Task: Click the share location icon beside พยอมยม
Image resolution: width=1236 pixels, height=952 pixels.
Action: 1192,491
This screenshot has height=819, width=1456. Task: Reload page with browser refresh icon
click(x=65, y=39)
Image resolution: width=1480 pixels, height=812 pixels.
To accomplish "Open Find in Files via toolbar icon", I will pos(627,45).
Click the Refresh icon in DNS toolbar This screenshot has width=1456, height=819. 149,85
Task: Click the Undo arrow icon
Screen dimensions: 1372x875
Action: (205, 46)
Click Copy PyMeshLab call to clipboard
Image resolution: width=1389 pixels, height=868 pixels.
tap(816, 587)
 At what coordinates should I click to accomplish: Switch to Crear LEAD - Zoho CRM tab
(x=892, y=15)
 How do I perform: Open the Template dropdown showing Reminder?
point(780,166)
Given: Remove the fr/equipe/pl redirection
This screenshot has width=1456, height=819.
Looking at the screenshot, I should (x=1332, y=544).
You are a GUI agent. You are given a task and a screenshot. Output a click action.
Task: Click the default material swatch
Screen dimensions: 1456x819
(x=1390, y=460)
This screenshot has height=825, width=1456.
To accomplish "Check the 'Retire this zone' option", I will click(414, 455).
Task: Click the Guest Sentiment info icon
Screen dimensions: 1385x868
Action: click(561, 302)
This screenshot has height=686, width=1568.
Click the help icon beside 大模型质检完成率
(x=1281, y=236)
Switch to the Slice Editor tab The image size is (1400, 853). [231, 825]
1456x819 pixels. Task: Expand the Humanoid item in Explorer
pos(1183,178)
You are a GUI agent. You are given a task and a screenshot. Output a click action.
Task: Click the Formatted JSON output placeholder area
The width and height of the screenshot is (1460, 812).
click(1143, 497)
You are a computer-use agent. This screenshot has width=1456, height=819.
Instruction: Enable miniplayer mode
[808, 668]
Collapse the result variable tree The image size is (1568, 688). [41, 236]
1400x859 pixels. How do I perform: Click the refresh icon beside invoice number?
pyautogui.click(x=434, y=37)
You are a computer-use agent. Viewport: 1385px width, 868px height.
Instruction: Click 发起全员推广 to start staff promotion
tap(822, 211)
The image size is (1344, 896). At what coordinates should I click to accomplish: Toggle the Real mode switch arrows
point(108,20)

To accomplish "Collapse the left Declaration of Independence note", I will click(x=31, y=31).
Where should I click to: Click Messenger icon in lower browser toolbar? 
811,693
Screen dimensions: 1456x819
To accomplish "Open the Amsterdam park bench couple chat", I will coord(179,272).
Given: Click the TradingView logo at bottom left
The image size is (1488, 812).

» ACTION ITEM:
When the material above is given again, every line must match it exactly.

» YOUR SOLUTION:
Task: Click the share location icon beside พยอมยม
Image resolution: width=1236 pixels, height=952 pixels.
Action: 1192,491
This screenshot has height=819, width=1456. Task: Reload page with browser refresh icon
click(x=65, y=39)
Image resolution: width=1480 pixels, height=812 pixels.
To accomplish "Open Find in Files via toolbar icon", I will pos(627,45).
Click the Refresh icon in DNS toolbar This screenshot has width=1456, height=819. 149,85
Task: Click the Undo arrow icon
Screen dimensions: 1372x875
Action: (205, 46)
Click Copy PyMeshLab call to clipboard
Image resolution: width=1389 pixels, height=868 pixels.
tap(816, 587)
 At what coordinates should I click to accomplish: Switch to Crear LEAD - Zoho CRM tab
(x=892, y=15)
 How do I perform: Open the Template dropdown showing Reminder?
point(780,166)
Given: Remove the fr/equipe/pl redirection
This screenshot has width=1456, height=819.
Looking at the screenshot, I should (x=1332, y=544).
You are a GUI agent. You are given a task and a screenshot. Output a click action.
Task: Click the default material swatch
Screen dimensions: 1456x819
(x=1390, y=460)
This screenshot has height=825, width=1456.
To accomplish "Check the 'Retire this zone' option", I will click(414, 455).
Task: Click the Guest Sentiment info icon
Screen dimensions: 1385x868
Action: click(561, 302)
This screenshot has height=686, width=1568.
Click the help icon beside 大模型质检完成率
(x=1281, y=236)
Switch to the Slice Editor tab The image size is (1400, 853). [231, 825]
1456x819 pixels. Task: Expand the Humanoid item in Explorer
pos(1183,178)
You are a GUI agent. You are given a task and a screenshot. Output a click action.
Task: Click the Formatted JSON output placeholder area
The width and height of the screenshot is (1460, 812).
click(1143, 497)
You are a computer-use agent. This screenshot has width=1456, height=819.
Instruction: Enable miniplayer mode
[808, 668]
Collapse the result variable tree The image size is (1568, 688). [41, 236]
1400x859 pixels. How do I perform: Click the refresh icon beside invoice number?
pyautogui.click(x=434, y=37)
You are a computer-use agent. Viewport: 1385px width, 868px height.
Instruction: Click 发起全员推广 to start staff promotion
tap(822, 211)
The image size is (1344, 896). At what coordinates should I click to accomplish: Toggle the Real mode switch arrows
point(108,20)

To accomplish "Collapse the left Declaration of Independence note", I will click(x=31, y=31).
Where should I click to: Click Messenger icon in lower browser toolbar? 
811,693
Screen dimensions: 1456x819
To accomplish "Open the Amsterdam park bench couple chat", I will coord(179,272).
Given: Click the TradingView logo at bottom left
The image size is (1488, 812).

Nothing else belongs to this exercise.